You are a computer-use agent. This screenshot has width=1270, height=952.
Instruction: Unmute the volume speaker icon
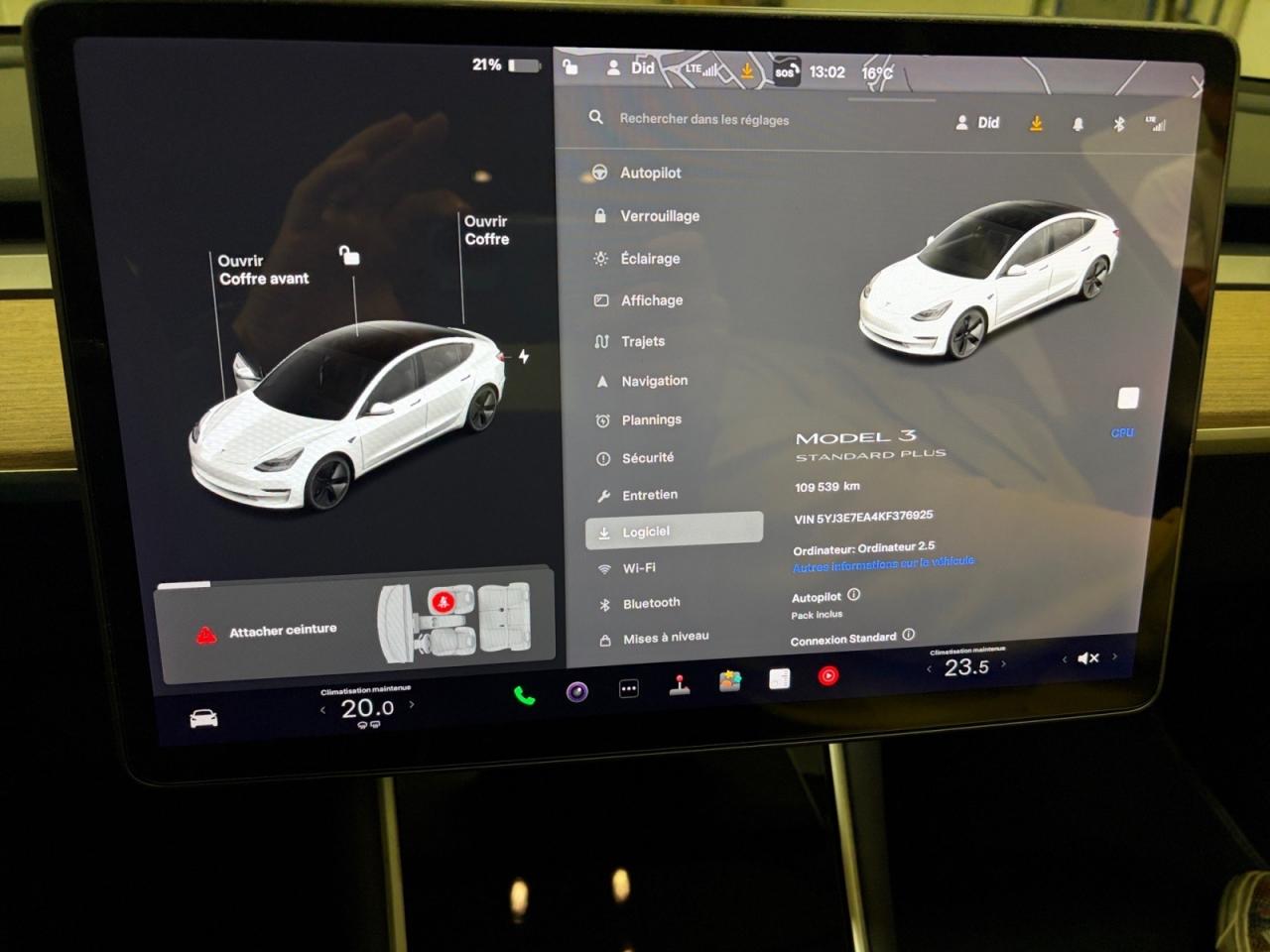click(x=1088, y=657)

---

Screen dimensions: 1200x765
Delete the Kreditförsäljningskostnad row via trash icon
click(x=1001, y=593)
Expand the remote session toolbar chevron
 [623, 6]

--

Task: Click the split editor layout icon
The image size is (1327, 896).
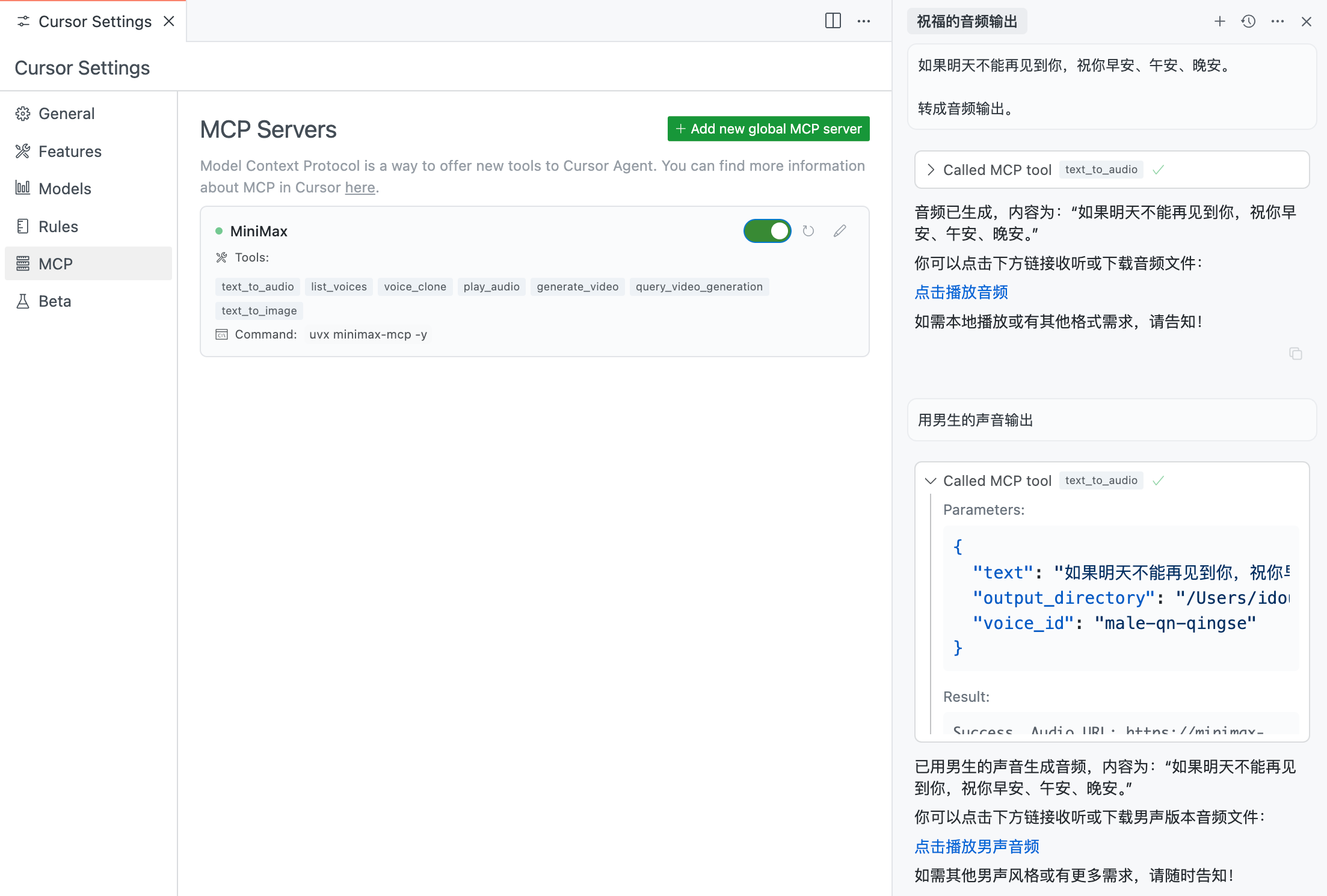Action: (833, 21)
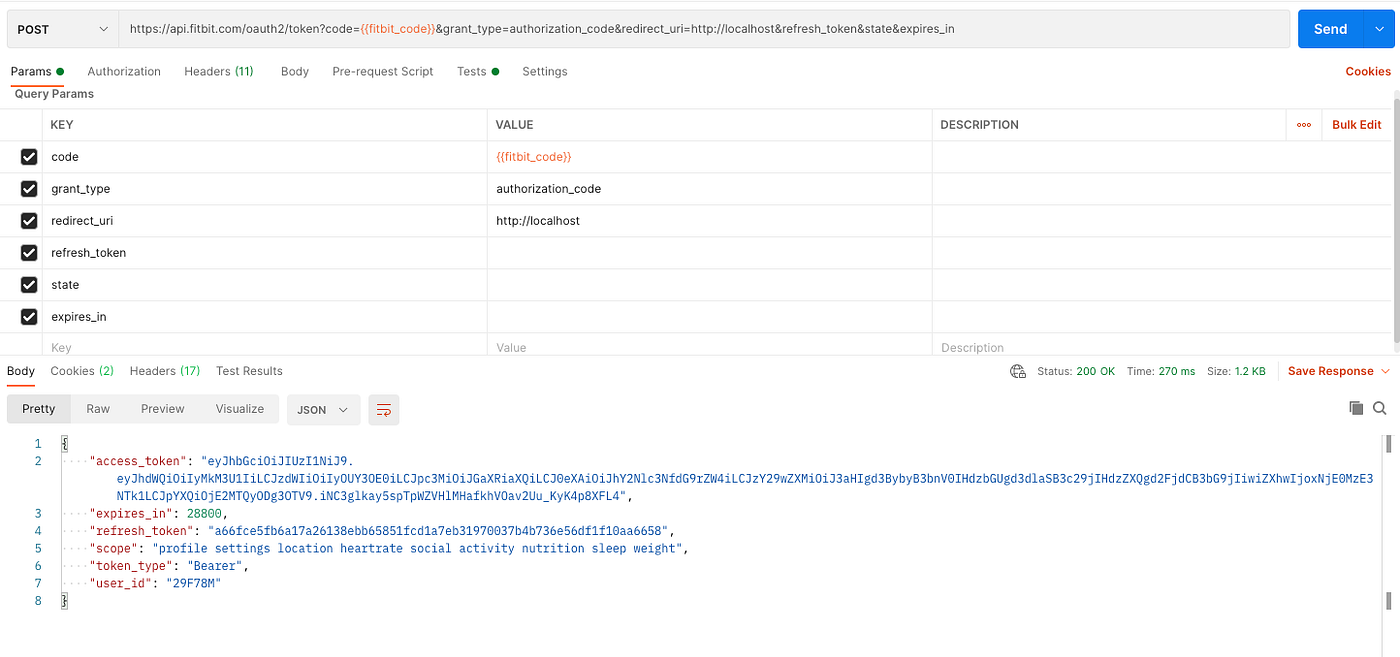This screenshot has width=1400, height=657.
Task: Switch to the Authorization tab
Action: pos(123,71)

— Problem to solve —
Extract every line of the listing that contains the string "icon". Case counts.

— Task response —
Instruction: Unmute the volume speaker icon
Delete the Kreditförsäljningskostnad row via trash icon
Task: Click the split editor layout icon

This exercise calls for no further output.